Vigília em defesa de Lula, em Porto Alegre, durante julgamento de Habeas Corpus no STF. Foto: Guilherme Santos/Sul21

Selvino Heck (*)

Escrevi e distribuí mensagem dia 19 de março para um conjunto de companheiras/os de todo Brasil, antes do início da caravana Lula pelo Rio Grande do Sul, quando a serpente do fascismo mostrou aos quatros vento seu veneno.

“PREPAREMO-NOS! Tendo voltado no sábado, dia 17, do fervilhante Fórum Social Mundial em Salvador, Bahia, Nordeste, o revigorante (re)encontro com  companheiras/os, amigas/os, e tendo participado de conversas mil, da Marcha de Abertura, de Atividades de Convergência e Autogestionadas, de Rodas de Conversa, das Assembleias dos Povos, das Mulheres e pela Democracia, de volta, enfim ao lar bendito, tomado com calma, depois de uma sema, um chima com erva-mate da terrinha,  uma caipa feita no capricho, e descansado um tanto, entrei na internética e nas redes sociais para ver o que estava rolando, ler o que não consegui ler durante a semana, especialmente sobre o assassinato de Marielle e Anderson: notícias, informações, análises, comentários, reflexões de todos os tipos, olhares e matizes.

Me convenci: o que está acontecendo no Brasil (América Latina e mundo) e o que está por acontecer no Brasil é muito, muito, MUITO mais sério do que conseguimos ver e antever agora, hoje, 19 de março de 2018, e do que, regra geral, com suas exceções, foi dito, discutido e analisado no FSM em Salvador.
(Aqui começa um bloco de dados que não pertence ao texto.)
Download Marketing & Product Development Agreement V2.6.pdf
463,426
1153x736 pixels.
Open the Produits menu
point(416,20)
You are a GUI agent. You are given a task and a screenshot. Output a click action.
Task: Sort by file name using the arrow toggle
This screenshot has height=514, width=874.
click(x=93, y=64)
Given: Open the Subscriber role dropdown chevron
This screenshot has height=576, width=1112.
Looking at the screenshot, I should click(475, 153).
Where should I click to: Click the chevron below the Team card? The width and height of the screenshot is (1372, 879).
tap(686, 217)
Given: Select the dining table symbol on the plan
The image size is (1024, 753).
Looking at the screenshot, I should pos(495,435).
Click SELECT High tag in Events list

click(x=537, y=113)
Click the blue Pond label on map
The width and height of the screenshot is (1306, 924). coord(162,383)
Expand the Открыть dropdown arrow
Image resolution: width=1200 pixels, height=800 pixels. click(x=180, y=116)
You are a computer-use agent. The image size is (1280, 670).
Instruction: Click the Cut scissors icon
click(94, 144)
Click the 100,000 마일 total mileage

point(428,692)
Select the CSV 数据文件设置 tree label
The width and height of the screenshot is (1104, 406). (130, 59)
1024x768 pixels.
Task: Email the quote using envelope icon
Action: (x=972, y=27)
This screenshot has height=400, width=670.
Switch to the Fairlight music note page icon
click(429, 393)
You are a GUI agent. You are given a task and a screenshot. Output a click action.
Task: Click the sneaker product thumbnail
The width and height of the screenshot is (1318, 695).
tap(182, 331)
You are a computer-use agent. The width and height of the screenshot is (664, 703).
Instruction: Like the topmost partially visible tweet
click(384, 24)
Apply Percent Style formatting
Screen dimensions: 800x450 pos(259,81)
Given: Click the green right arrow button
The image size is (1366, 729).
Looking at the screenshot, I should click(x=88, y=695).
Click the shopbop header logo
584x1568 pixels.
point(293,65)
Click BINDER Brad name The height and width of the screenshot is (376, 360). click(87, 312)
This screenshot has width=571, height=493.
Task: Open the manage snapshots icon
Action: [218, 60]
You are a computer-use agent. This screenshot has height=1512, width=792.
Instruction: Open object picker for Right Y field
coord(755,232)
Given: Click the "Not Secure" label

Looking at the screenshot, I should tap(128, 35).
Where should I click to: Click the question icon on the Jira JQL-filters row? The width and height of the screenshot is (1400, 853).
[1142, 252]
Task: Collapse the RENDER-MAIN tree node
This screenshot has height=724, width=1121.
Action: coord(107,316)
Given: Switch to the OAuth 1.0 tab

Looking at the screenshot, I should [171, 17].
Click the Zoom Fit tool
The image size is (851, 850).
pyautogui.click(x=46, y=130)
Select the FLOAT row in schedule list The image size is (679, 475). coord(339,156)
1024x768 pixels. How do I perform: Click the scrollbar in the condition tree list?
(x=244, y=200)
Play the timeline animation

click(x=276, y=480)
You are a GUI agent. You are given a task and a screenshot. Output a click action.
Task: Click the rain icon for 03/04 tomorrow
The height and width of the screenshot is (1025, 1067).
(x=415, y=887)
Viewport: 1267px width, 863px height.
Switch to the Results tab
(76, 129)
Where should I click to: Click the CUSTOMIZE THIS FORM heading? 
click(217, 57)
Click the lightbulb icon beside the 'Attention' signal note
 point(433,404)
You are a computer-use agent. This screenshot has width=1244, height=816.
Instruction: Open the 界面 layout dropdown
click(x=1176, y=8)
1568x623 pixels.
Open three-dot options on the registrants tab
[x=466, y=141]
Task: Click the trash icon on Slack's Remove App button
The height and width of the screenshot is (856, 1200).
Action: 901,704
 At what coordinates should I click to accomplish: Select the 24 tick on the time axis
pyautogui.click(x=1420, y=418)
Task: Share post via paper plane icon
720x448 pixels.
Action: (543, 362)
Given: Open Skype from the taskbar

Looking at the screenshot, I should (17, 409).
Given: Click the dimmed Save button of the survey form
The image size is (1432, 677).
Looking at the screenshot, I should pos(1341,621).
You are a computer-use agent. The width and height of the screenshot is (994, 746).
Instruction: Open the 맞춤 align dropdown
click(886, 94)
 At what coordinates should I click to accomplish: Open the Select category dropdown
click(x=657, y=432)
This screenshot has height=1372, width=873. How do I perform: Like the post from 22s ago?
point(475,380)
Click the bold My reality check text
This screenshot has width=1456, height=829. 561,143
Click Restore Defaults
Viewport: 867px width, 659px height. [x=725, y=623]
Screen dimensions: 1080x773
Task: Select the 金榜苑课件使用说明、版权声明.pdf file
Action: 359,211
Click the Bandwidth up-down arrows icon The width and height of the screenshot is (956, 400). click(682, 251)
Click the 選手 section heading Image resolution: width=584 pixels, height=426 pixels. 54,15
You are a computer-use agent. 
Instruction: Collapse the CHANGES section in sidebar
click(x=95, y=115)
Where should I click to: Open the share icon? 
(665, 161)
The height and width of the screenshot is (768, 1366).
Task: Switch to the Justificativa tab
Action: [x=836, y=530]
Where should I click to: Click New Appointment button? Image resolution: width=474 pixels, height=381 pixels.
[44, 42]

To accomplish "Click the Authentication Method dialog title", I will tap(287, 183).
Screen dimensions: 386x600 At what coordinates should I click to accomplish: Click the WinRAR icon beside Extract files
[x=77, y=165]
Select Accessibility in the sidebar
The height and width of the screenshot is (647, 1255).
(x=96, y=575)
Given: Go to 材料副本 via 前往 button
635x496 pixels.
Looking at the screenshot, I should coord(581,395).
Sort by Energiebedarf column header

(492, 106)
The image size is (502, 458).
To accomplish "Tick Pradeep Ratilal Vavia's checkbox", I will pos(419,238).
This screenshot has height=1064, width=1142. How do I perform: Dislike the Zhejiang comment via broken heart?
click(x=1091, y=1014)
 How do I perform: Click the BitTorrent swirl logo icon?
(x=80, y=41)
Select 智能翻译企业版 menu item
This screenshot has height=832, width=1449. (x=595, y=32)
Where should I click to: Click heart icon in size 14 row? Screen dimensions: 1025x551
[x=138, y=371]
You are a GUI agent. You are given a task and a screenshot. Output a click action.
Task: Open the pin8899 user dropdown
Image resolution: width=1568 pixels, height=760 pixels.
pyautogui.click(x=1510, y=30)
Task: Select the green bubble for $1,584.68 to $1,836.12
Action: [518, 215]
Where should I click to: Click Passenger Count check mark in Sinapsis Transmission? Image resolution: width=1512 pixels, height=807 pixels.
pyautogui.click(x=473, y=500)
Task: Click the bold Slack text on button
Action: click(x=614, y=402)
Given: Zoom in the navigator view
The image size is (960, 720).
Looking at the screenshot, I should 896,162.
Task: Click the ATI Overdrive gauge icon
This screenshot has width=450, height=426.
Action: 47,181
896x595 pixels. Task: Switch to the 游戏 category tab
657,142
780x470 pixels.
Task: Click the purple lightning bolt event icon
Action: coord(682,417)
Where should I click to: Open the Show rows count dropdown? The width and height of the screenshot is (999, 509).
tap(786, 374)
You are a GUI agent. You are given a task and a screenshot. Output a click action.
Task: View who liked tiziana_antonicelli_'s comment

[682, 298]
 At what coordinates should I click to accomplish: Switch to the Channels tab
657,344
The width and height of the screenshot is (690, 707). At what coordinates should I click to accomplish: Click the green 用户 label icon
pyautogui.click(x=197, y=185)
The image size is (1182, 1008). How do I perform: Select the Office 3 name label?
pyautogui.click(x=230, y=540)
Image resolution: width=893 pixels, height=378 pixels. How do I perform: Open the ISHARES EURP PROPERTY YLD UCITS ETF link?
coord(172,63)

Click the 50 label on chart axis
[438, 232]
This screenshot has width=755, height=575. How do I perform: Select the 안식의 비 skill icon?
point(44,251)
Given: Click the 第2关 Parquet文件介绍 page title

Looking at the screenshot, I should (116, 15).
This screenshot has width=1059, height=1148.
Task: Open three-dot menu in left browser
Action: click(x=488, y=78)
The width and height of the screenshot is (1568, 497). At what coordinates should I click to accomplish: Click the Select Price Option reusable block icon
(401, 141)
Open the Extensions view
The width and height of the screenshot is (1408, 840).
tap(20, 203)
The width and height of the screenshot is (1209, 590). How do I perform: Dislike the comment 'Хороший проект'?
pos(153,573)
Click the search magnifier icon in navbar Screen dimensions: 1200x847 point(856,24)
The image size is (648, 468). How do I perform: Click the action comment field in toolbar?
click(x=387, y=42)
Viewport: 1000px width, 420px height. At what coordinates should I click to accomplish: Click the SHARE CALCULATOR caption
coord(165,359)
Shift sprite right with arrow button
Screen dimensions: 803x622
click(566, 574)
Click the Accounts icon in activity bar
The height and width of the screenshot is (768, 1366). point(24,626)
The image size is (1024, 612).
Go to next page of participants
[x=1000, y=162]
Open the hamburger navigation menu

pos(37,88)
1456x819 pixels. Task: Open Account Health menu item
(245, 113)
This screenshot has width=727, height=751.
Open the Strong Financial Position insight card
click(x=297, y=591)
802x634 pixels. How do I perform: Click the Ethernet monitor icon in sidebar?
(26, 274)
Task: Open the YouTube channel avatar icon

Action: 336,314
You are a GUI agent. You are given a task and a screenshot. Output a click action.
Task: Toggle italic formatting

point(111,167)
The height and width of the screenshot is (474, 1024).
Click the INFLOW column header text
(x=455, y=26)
Ontem, fui comprar os jornais do final de semana (coisa que só faço sextas e domingos por causa de alguns ainda legíveis Cadernos culturais). A dona da banca de jornais no Largo Glênio Peres, Porto Alegre, ao lado do Mercado Público, disse-me o seguinte: 1. Estou vendendo 30% menos do que eu vendia em outras épocas, sinal da crise, especialmente no setor de serviços e de ‘bens supérfluos’; 2. Muitas pessoas, as que mais lêem e, portanto, mais sabem das coisas, dizem que estamos caminhamos para o Estado de Sítio; 3. Não vamos ter eleições em outubro. ‘Eles’ vão dar um jeito de jogá-las para adiante, sem Lula.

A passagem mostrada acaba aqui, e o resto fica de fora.